Young@Heart

Young@Heart

The Young @ Heart chorus began in 1982 and, when it first began, the members all lived in an elderly housing project in Northampton, MA called the Walter Salvo House. The first group included elders who lived through both World Wars.

One of the members had fought in the Battle of the Somme as a 16 year old and another, Anna Main, lost her husband in the First World War. Anna was a stand-up comic who at 88 told jokes that only she could get away with.

She sang with the chorus until she was 100. This initial group also included Diamond Lillian Aubrey who toured Europe twice and wowed the audiences with her deadpan version of Manfred Mann’s Doo Wah Diddy. In later years she appeared on stage via video, performing the Stone’s You Can’t Always Get What You Want.

The current performers in Young @ Heart range in age from 72 to 88. There are some with prior professional theater or music experience, others who have performed extensively on the amateur level, and some who never stepped onto a stage before turning eighty.

None of the current performers of Y@H were part of the original group that formed in 1982, but they have kept alive the spirit of the early pioneers and continue to push the group into glorious new directions.

The already hugely acclaimed forthcoming documentary from Stephen Walker is the touching story of the group’s current members, as they put together a show, and gives a great insight into their personal lives, showing the genuine love they have for the choir and each other at such a late stage in their lives.

As innovative as it was 25 years ago, the Young @ Heart choir belt through renditions of everything from James Brown, to Sonic Youth, to Coldplay.
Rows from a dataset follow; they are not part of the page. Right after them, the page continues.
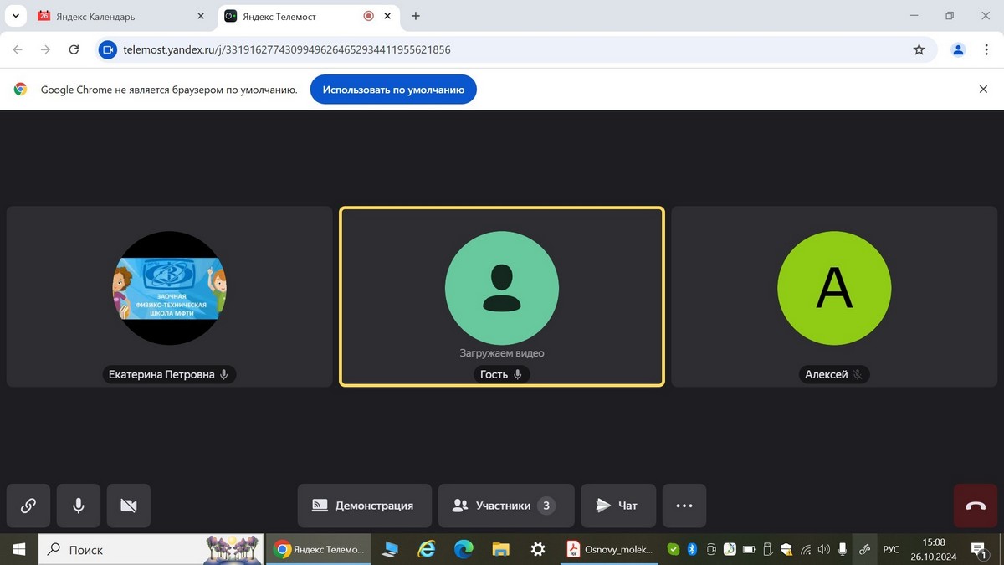Open the Участники participants list

[505, 506]
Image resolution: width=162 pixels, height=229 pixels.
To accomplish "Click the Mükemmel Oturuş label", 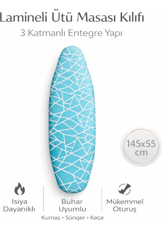I will [x=125, y=205].
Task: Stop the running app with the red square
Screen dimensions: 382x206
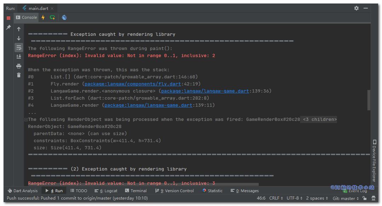Action: [x=9, y=18]
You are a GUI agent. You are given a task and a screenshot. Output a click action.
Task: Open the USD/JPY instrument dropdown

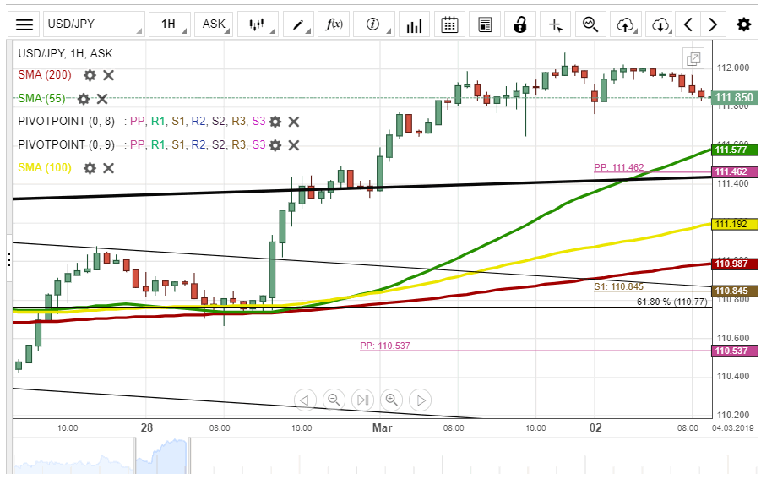(93, 24)
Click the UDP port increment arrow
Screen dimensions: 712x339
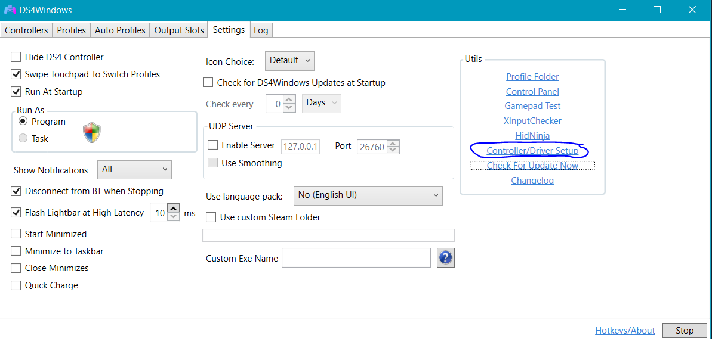pos(393,143)
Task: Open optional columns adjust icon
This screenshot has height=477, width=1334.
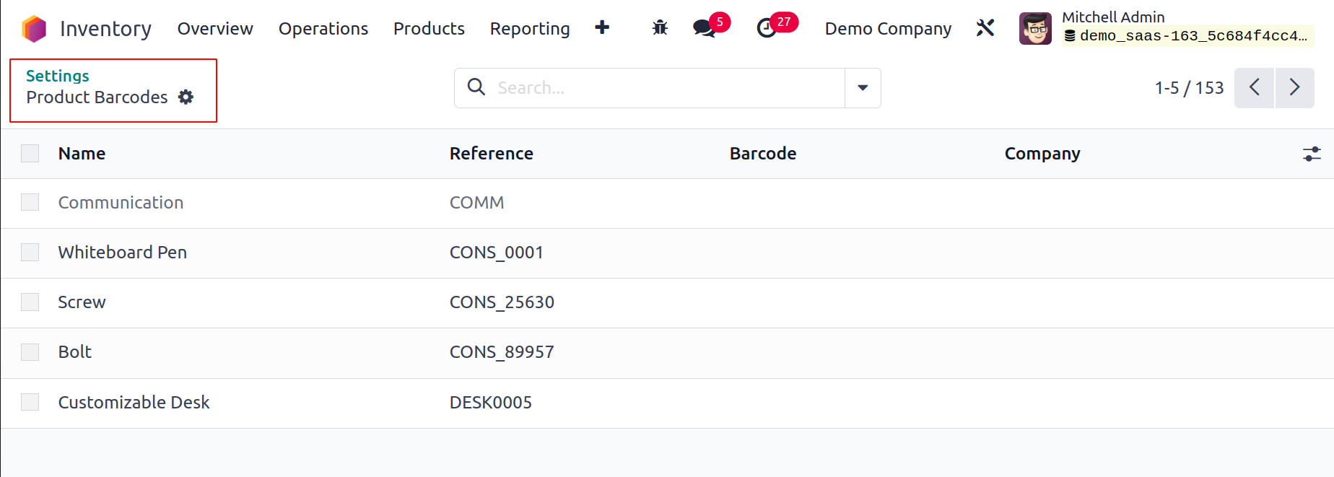Action: click(x=1312, y=154)
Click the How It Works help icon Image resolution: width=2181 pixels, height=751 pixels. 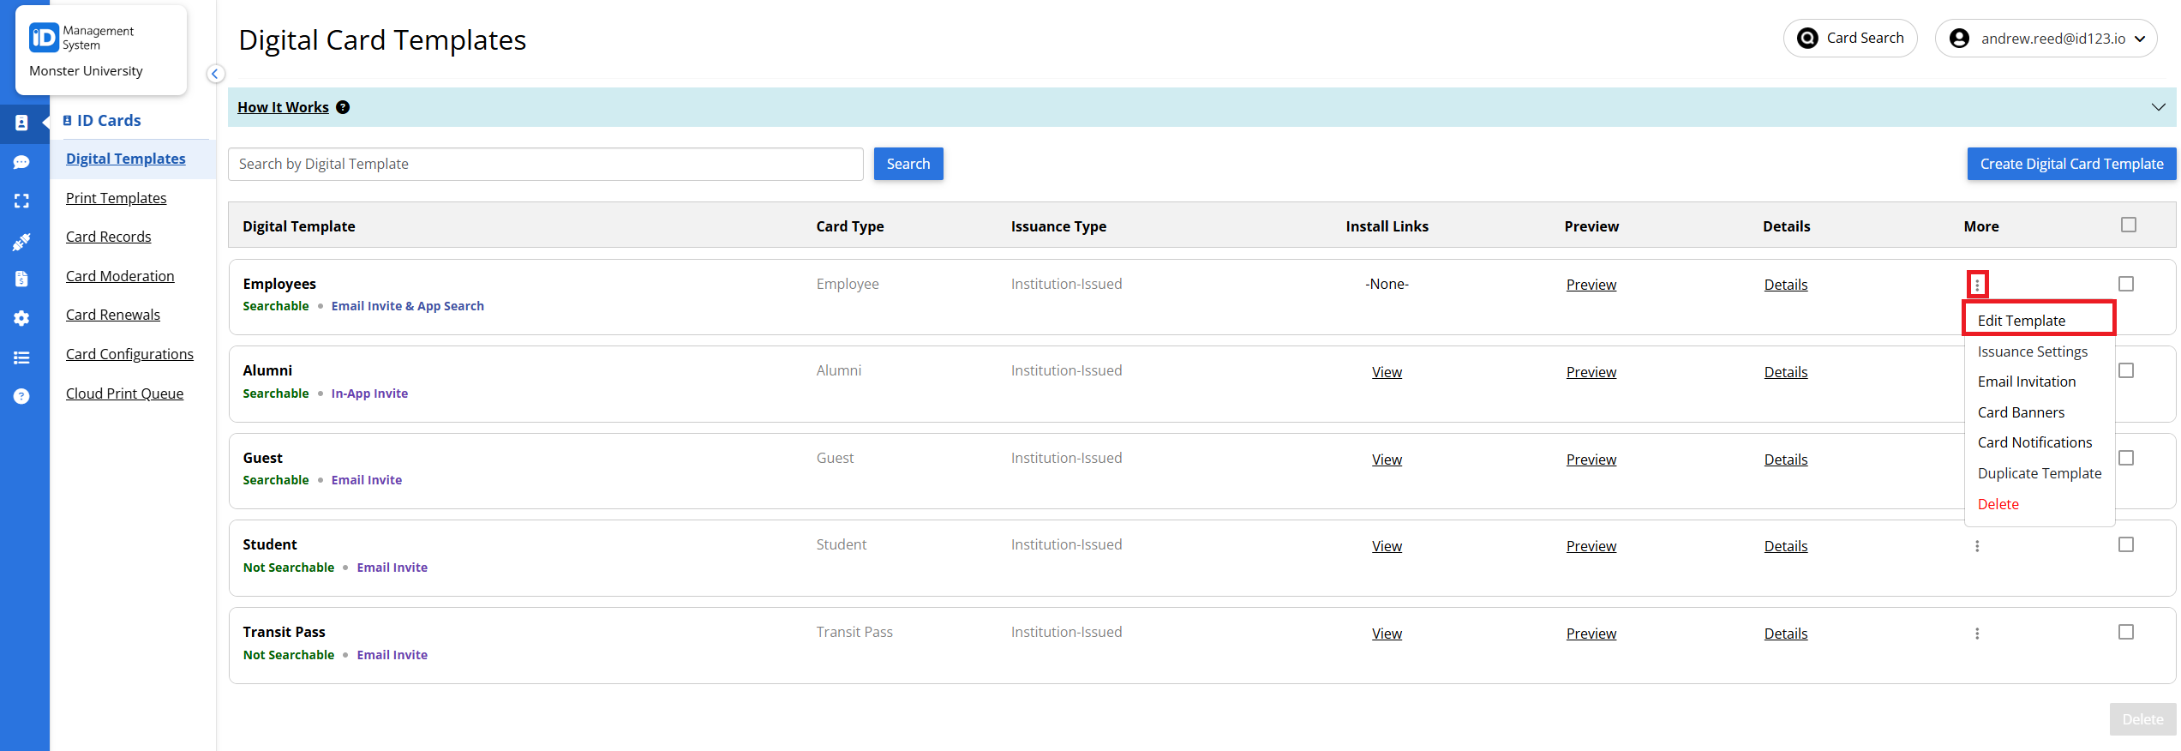pyautogui.click(x=343, y=107)
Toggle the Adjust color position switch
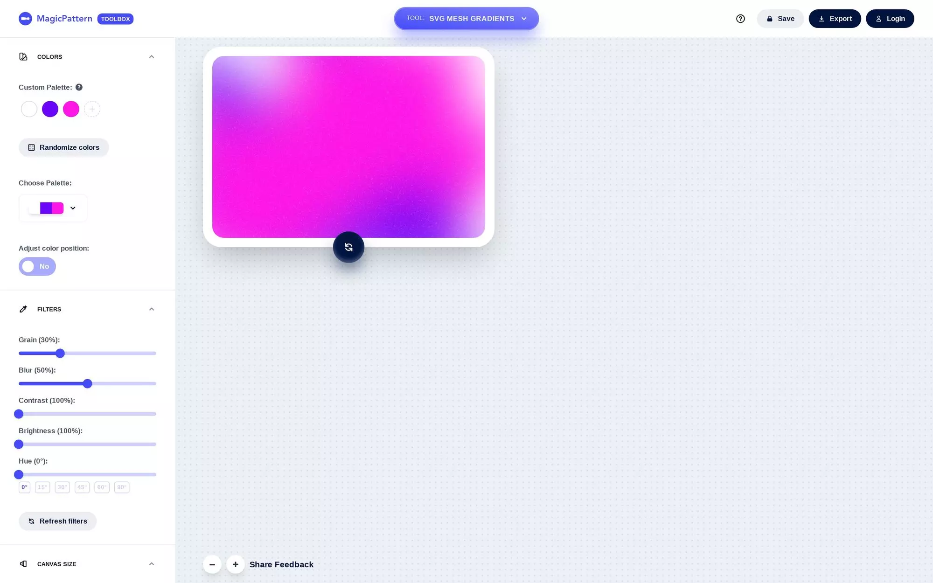The image size is (933, 583). [37, 266]
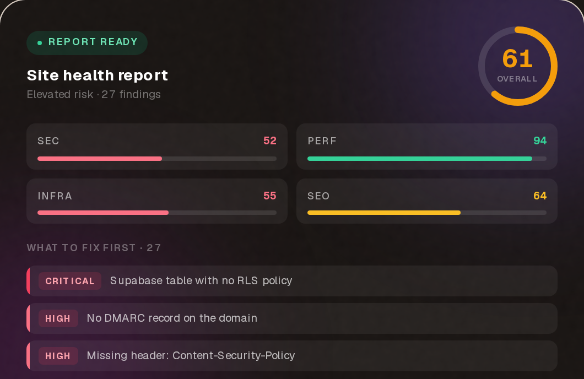
Task: Click the overall score ring showing 61
Action: [518, 66]
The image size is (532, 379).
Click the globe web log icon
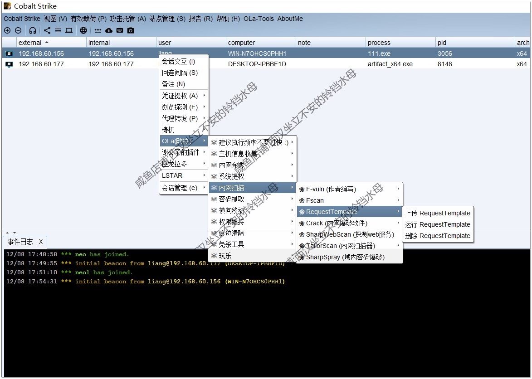click(83, 30)
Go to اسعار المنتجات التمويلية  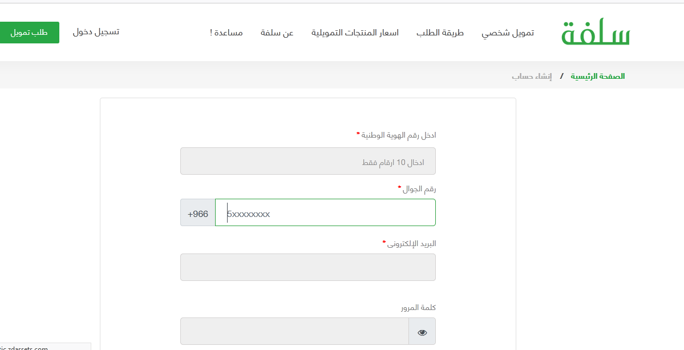(355, 33)
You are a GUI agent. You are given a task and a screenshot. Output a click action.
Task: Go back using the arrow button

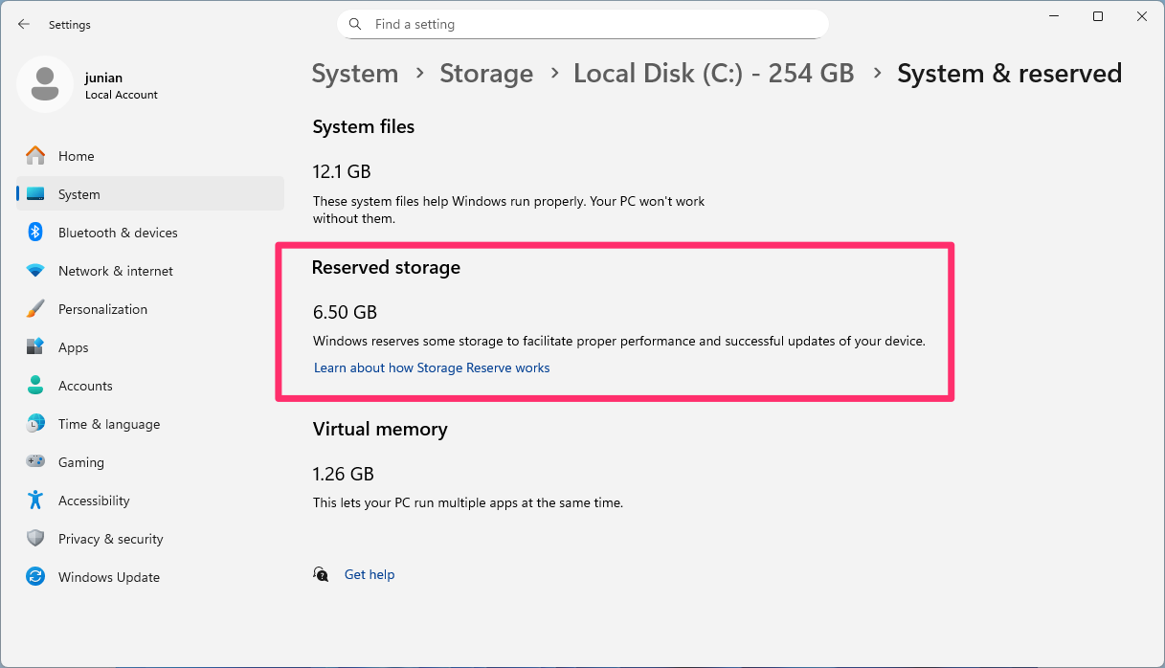click(x=24, y=24)
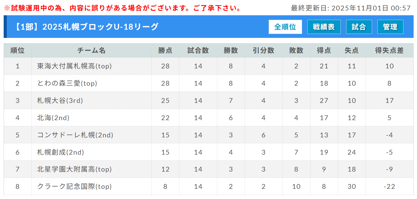Image resolution: width=417 pixels, height=199 pixels.
Task: Select the とわの森三愛(top) team row
Action: (67, 83)

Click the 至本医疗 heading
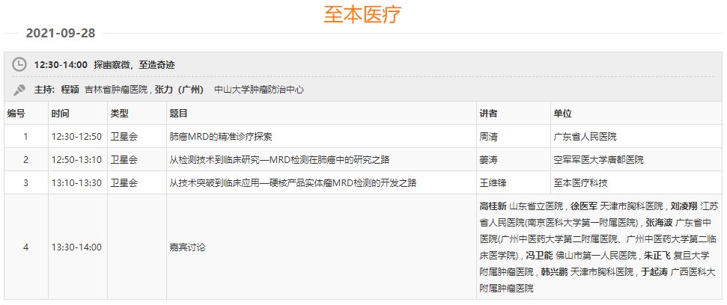click(x=363, y=14)
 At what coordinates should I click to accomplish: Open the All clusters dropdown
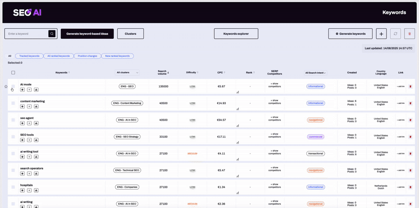pos(127,72)
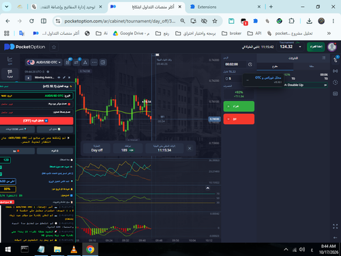The width and height of the screenshot is (341, 256).
Task: Toggle the red bot activation (OFF) button
Action: click(36, 121)
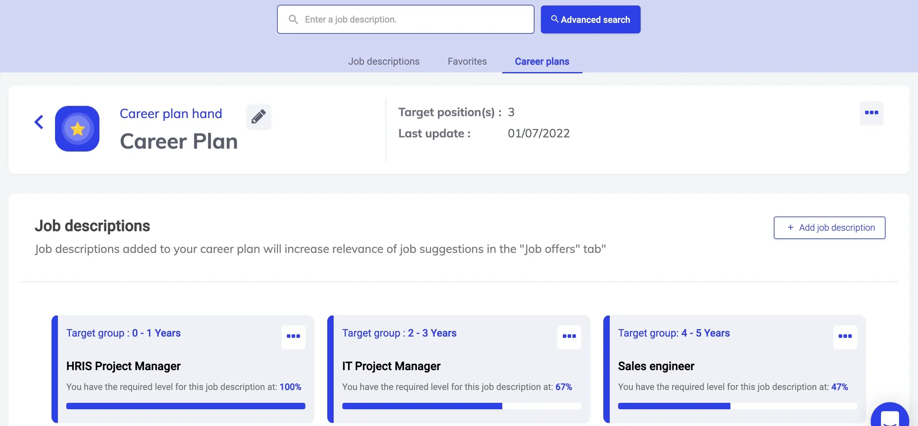Click the magnifier icon in the search field
Screen dimensions: 918x426
(293, 19)
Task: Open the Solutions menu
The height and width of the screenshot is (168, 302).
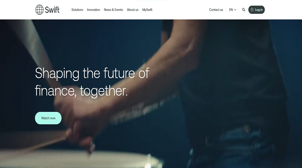Action: [x=77, y=10]
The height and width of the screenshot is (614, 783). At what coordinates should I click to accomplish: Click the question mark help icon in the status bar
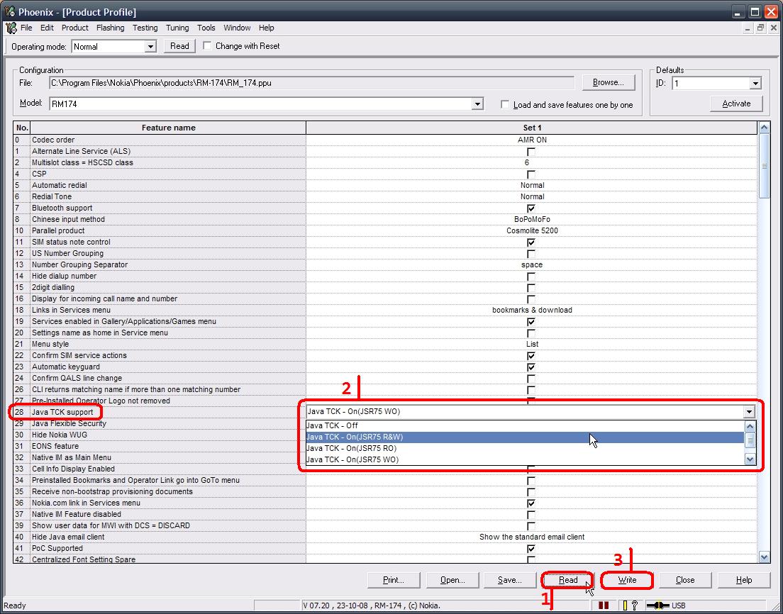635,605
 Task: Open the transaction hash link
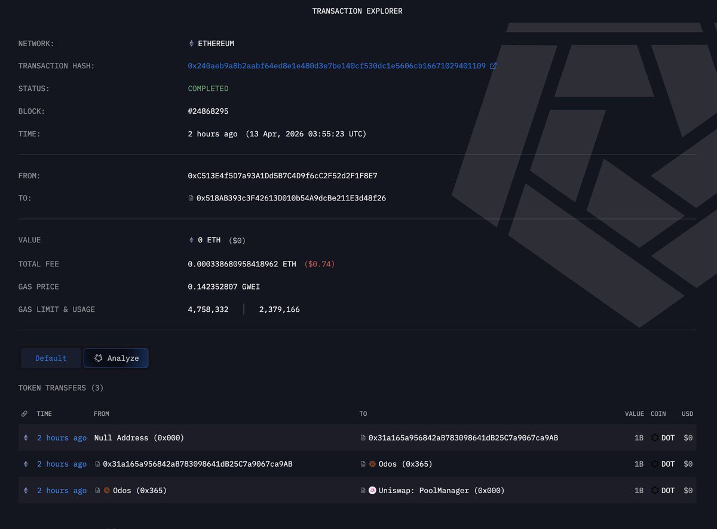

Although very uplifting, the film isn’t without its sadder moments and truths of elerderly life. Laced with stories such as Bob’s who, having suffered an acute spinal problem, was left temporarily without his vision, but continued to sing all day and night in his hospital bed. Or his choirmate who, at 86, has endured 6 chemotherapy courses and continues to tour Europe.

It’s a maintained sense of camerardierie and strength that keep the group as tight knit as they always have been even in the face of such trauma, including the passing of close friends and choir members.

As Fred jokes about the state of the choir, ‘We went from continent to continent before becoming incontintent’.